- Job
Render the records from the line containing "Click the pencil edit icon on conversation" through the end of the records as a Markdown table with the columns Row and Line, skipping blank lines. Leave the pictures out of the answer.

- Records provided
○ ○ ○
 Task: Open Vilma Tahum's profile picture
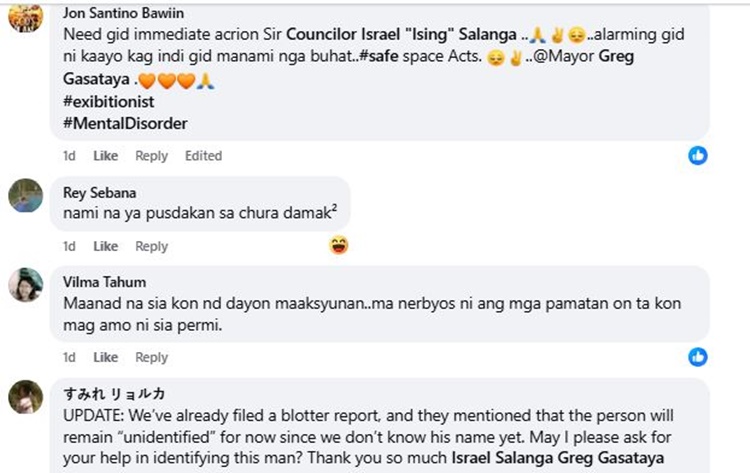25,285
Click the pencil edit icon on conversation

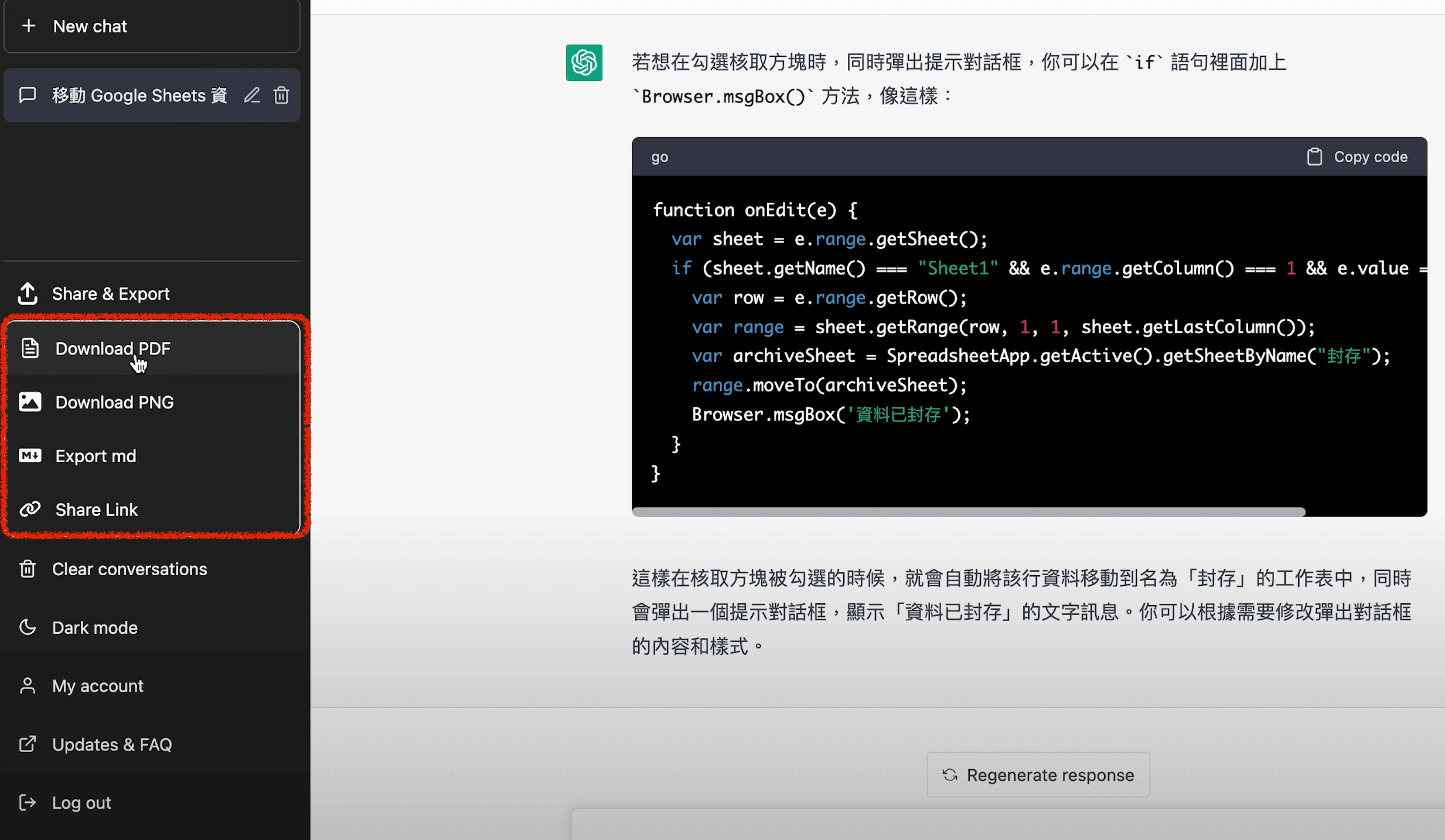click(x=252, y=95)
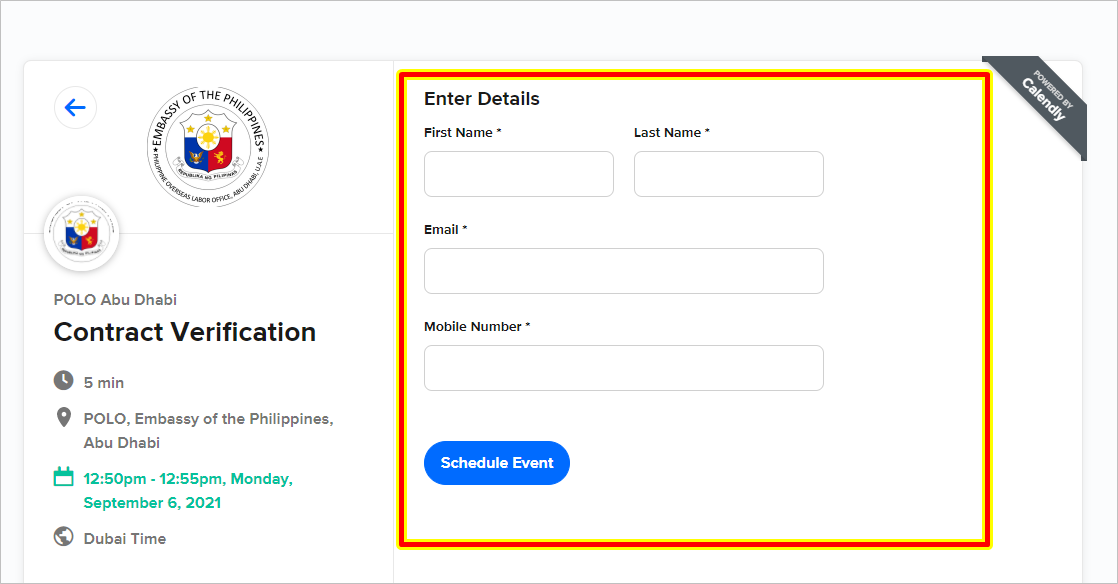Click the POLO Abu Dhabi organizer name
This screenshot has width=1118, height=584.
coord(116,299)
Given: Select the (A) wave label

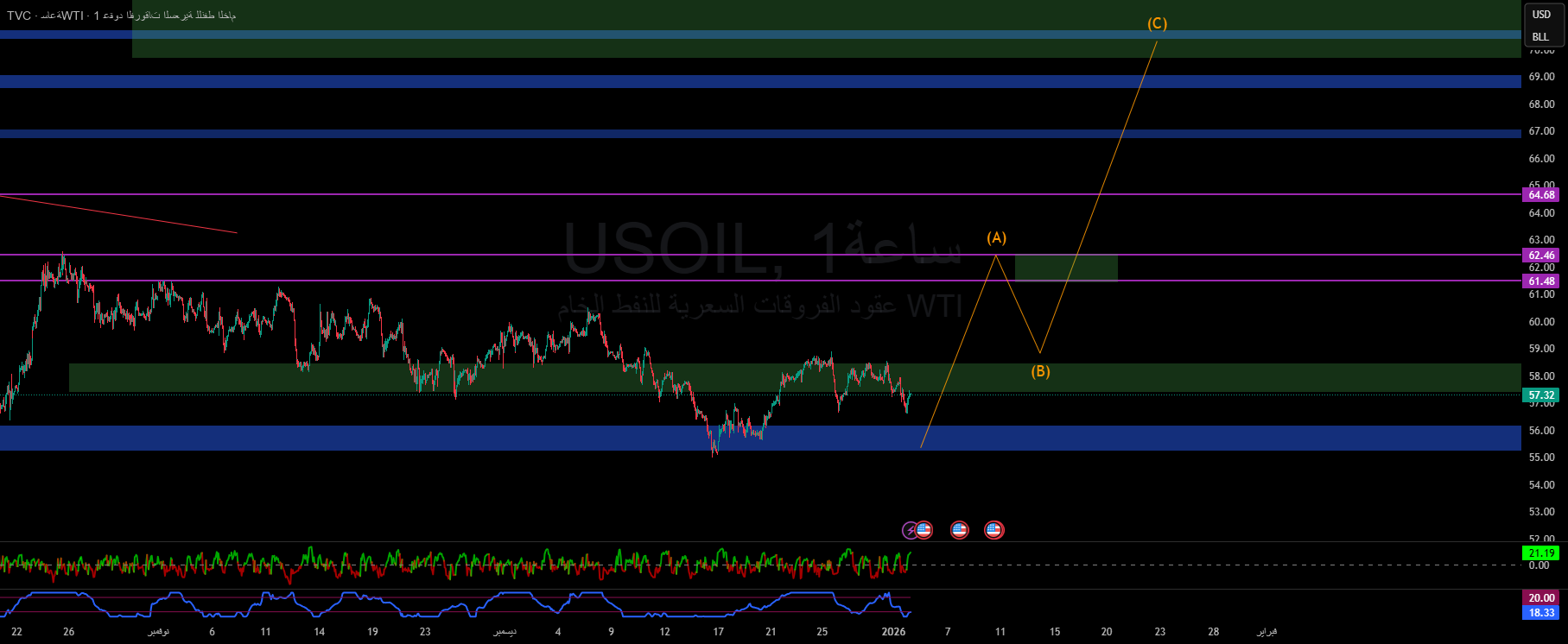Looking at the screenshot, I should coord(997,237).
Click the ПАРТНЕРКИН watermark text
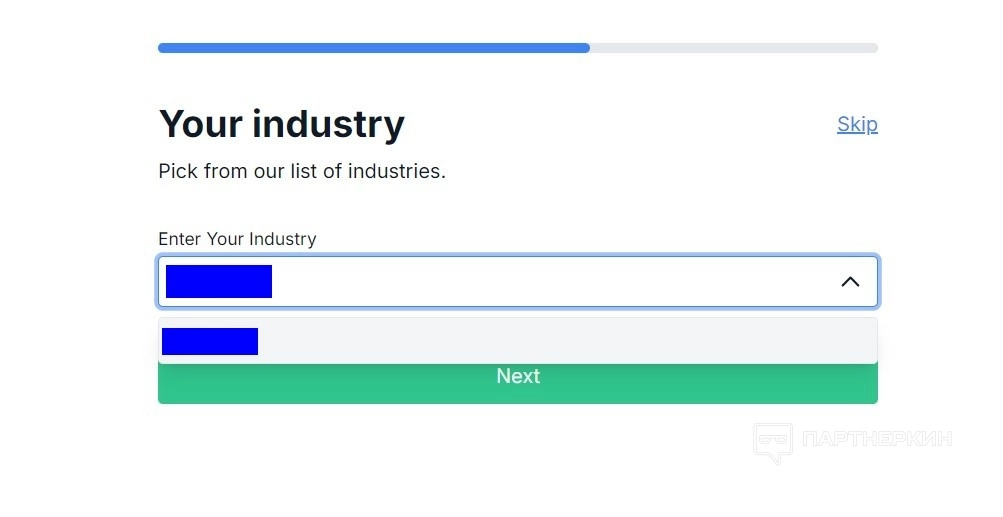 click(877, 439)
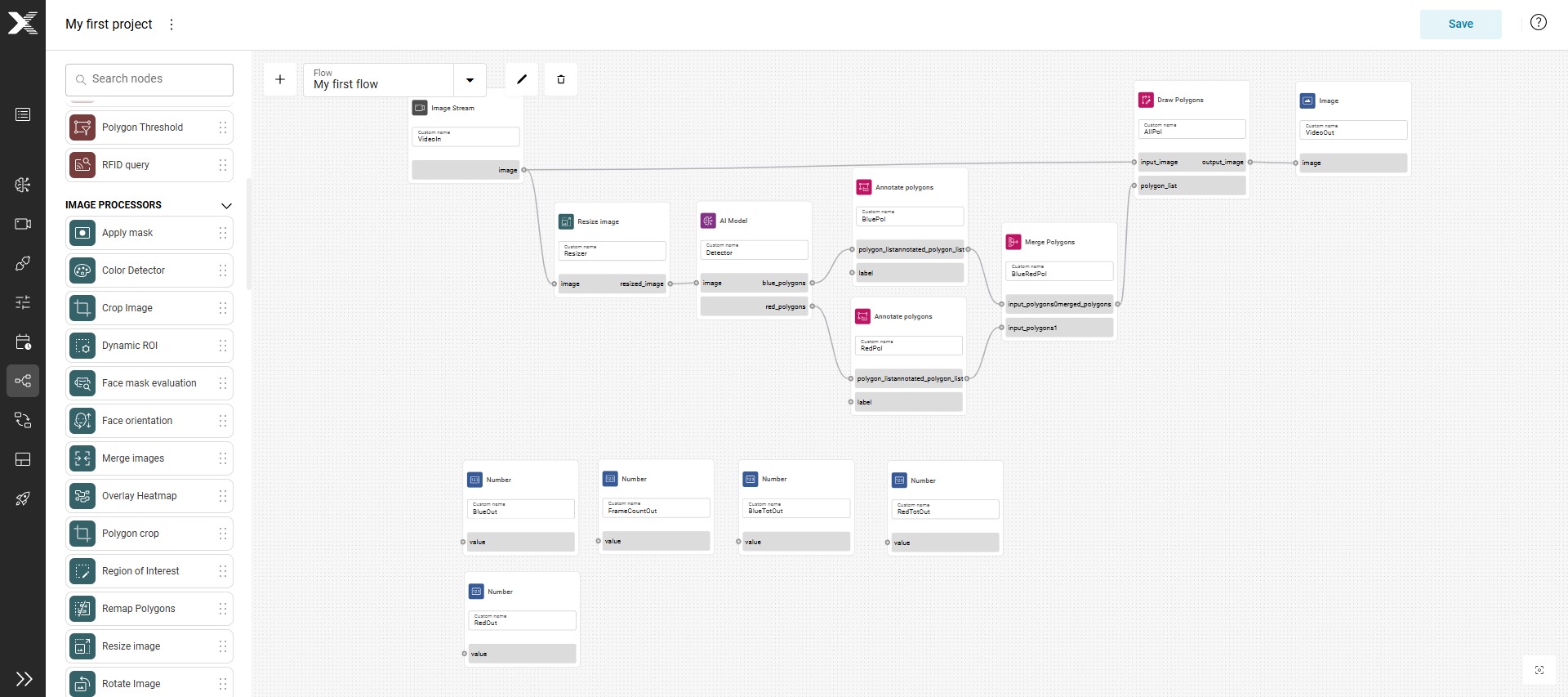Select the Face mask evaluation node item

click(x=149, y=383)
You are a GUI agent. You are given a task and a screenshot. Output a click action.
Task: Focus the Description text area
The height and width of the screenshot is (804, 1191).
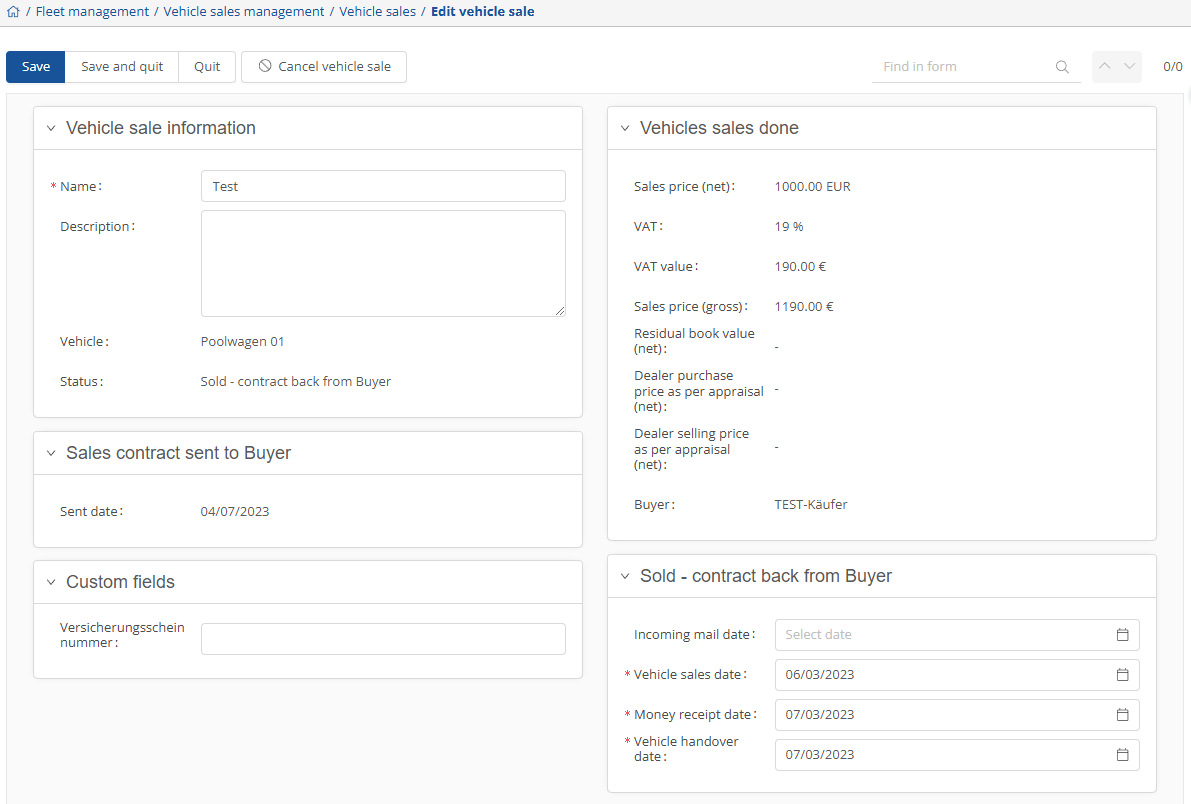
○ ○ ○
- Task output
| Row | Line |
|---|---|
| 1 | Click the pencil edit icon on conversation |
| 2 | click(x=252, y=95) |
| 3 | Click the POLO Abu Dhabi organizer name |
| 4 | This screenshot has width=1118, height=584. |
| 5 | coord(116,299) |
| 6 | Given: Select the (A) wave label |
| 7 | Looking at the screenshot, I should coord(997,237). |
| 8 | Click the ПАРТНЕРКИН watermark text |
| 9 |  click(877, 439) |
| 10 | Select the Face mask evaluation node item |
| 11 | click(x=149, y=383) |
| 12 | You are a GUI agent. You are given a task and a screenshot. Output a click action. |
| 13 | Task: Focus the Description text area |
| 14 | The height and width of the screenshot is (804, 1191). |